After many tribulations, I finally have halfway-affordable ADSL at home. The provider is the government-run BSNL Bangalore Telecom District (in competition with the likes of ZeeNext. Bharti Telenet, Reliance Infocomm and Tata Indicom.
In India, broadband means something different compared to the rest of the world—it signifies “almost always on” rather than “large bandwidth”. For instance, the affordable offerings from BSNL (the cheapest provider at the higher end of the spectrum) top out at 1 Mbit/s, with most folks going for the cheapest option at 256 kbit/s. (This is what they’ve set my service up for, despite my explicit request for the 512 kbit/s offering, which has a more decent flat component—5 GB/month rather than 1 GB/month, with every megabyte beyond charged Re 1.50 for the 512 kbit/s option or Rs 2 for the 256 kbit/s option.) Most providers only provide IDSL (fancy ISDN) or “cable” (really Ethernet over coax) at 128 kbit/s (or worse, 64 kbit/s). Some of the wireless telephone service providers (notably Reliance and Tata) provide CDMA 2000 service at exorbitant rates and not-so-hot data rates of about 112 kbit/s. (Tata makes much of its business off the wireless Walky, which is essentially a mobile telephone in corded instrument form factor—for some odd reason it’s immensely popular.)
This is, however, “real” ADSL (albeit at an awful rate—currently at 256/64). It was surprisingly efficient for a government-provided service—about two weeks after registering for it (it is, after all, the government, so this is a near miracle), they got back to me and confirmed that I’d be home when the lineman came around. So today, he came and set up a DSL modem/router/firewall device, the Huawei SmartAX MT800 ADSL CPE. The forms said I could rent it for Rs 100 a month (with Rs 500 security deposit), but apparently in reality I didn’t have a choice and had to buy it for Rs 2,000. Fine, that isn’t so expensive. So for Rs 500 a month, I have PPPoA connectivity to the DSL modem (and PPPoE from the DSL modem to my computer). It’s attached via Ethernet to my box, so it was a cinch to get it running in Windows XP and Linux. It also incorporates a NAPT system with port forwarding and a packet-filter firewall (which suspiciously looks like a Web frontend to netfilter—Huawei’s known to build their devices around Linux); I’ve set my computer in the DMZ for the moment (of course with a netfilter firewall started up as part of the ip-up.d scripts), but I’ll tweak the rules a bit later.
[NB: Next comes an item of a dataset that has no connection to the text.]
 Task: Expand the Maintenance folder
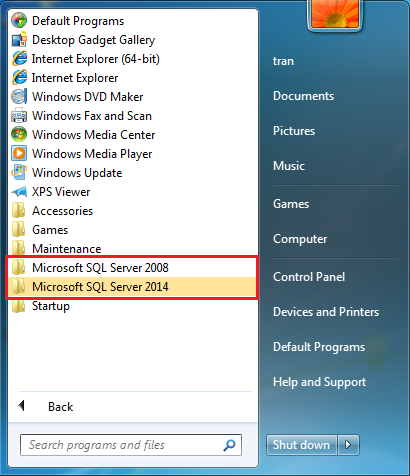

Setting up PPPoE in Debian was pretty easy, by the way. I already had a dialer (GKDial, which sits in the KDE or GNOME system notification area, and which I’m trying to replace, since it loves to crash X and doesn’t seem to be able to monitor the connection) and pppd set up for my 56k modem, and apt-get install pppoe added a few files—the Roaring Penguin PPPoE stack and a couple of hookup scripts to let pppd complete authentication and stuff. I had to modify /etc/ppp/peers/dsl-provider to provide the log-in username and /etc/ppp/chap-secrets to provide the password. (BSNL, contrary to convention, decided to go with CHAP rather than PAP. Oh well.) After this, all I needed to do was to restart GKDial and set the DataONE ADSL connection as the default connection and dial out.
I ended up signing up for one of those free dynamic-IP subdomain hosts and utilizing ifconfig to figure out the IP address; the script to tie all of this together went into /etc/ppp/ip-up.d, so now every time I connect (with a different IP address, I might add), the hostname is updated. Disturbingly, it seems to be set with a TTL of an hour, which might be too long, but oh well.
Anyway, it’s a relief not to have to wait as long for pages and content to load as I needed to on dialup. Hopefully getting my service upgraded even further won’t be as much of a hassle as, say, getting my telephone line shifted here was.
Happy birthday, Jorge.
GNOME 2.10 was released. I’ll try it when there are experimental debs for it. (No, Jorge, I am not switching to any flavor of Ubuntu.)